François Hollande a défendu samedi à Bourg-les-Valence, dans la Drôme, l'élaboration pour la présidentielle de 2012 d'un «contrat d'après-crise» par les socialistes, capable de donner à la société «un espoir crédible, juste, en l'avenir».
L'ex numéro un du PS, qui est candidat aux primaires pour la désignation du candidat socialiste à la présidentielle, s'exprimait lors d'une réunion de «Répondre à gauche».
«Comme il y a eu un contrat d'après-guerre, il faut préparer un contrat d'après-crise avec une seule priorité: la jeunesse», a-t-il expliqué.
Pour lui, la jeunesse est «l'élément qui permet de rassembler toutes les générations, toute la société». «C'est un thème fédérateur, rassembleur», a-t-il dit en expliquant qu'il fallait «lui donner un espoir crédible, juste en l'avenir», car «il n'y a pas d'avenir pour une société si sa jeunesse est sacrifiée».
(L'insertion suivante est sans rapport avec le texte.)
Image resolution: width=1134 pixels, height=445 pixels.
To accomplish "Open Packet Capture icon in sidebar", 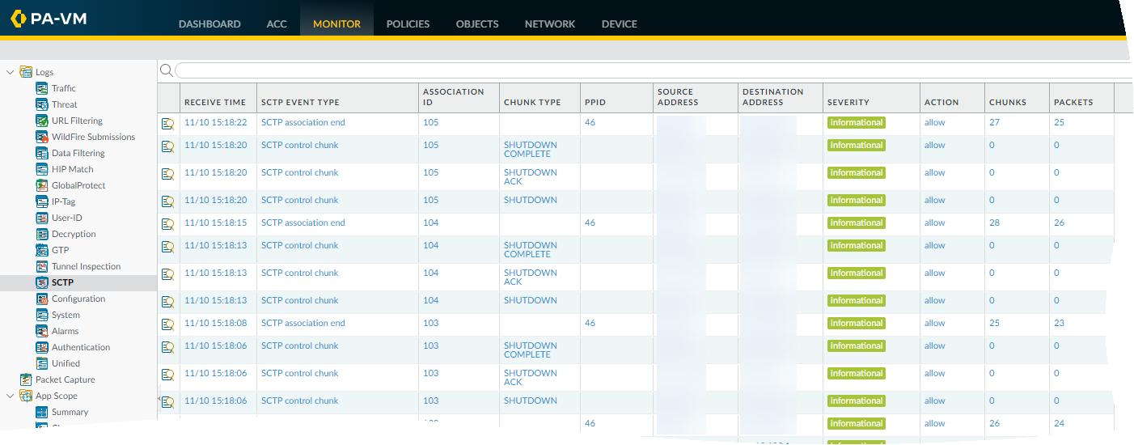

François Hollande a passé en revue les différents sujets touchant la jeunesse comme la formation, les contrats de travail, le progrès, le statut social...
A ses yeux, ce «contrat d'après-crise» à proposer aux Français lors de la présidentielle doit être élaboré très en amont de l'échéance. «Il faut avoir le souci de bien préparer ce rendez-vous, d'énoncer avec clarté des propositions et ne pas prendre le risque d'en avancer d'autres au dernier moment», a-t-il fait valoir.
François Hollande a toujours plaidé pour une désignation du candidat PS à la présidentielle avant l'été 2011, estimant qu'une désignation tardive serait «une prise de risque dangereuse». Mais sans succès. Le Parti socialiste a en effet décidé d'organiser les primaires à l'automne 2011.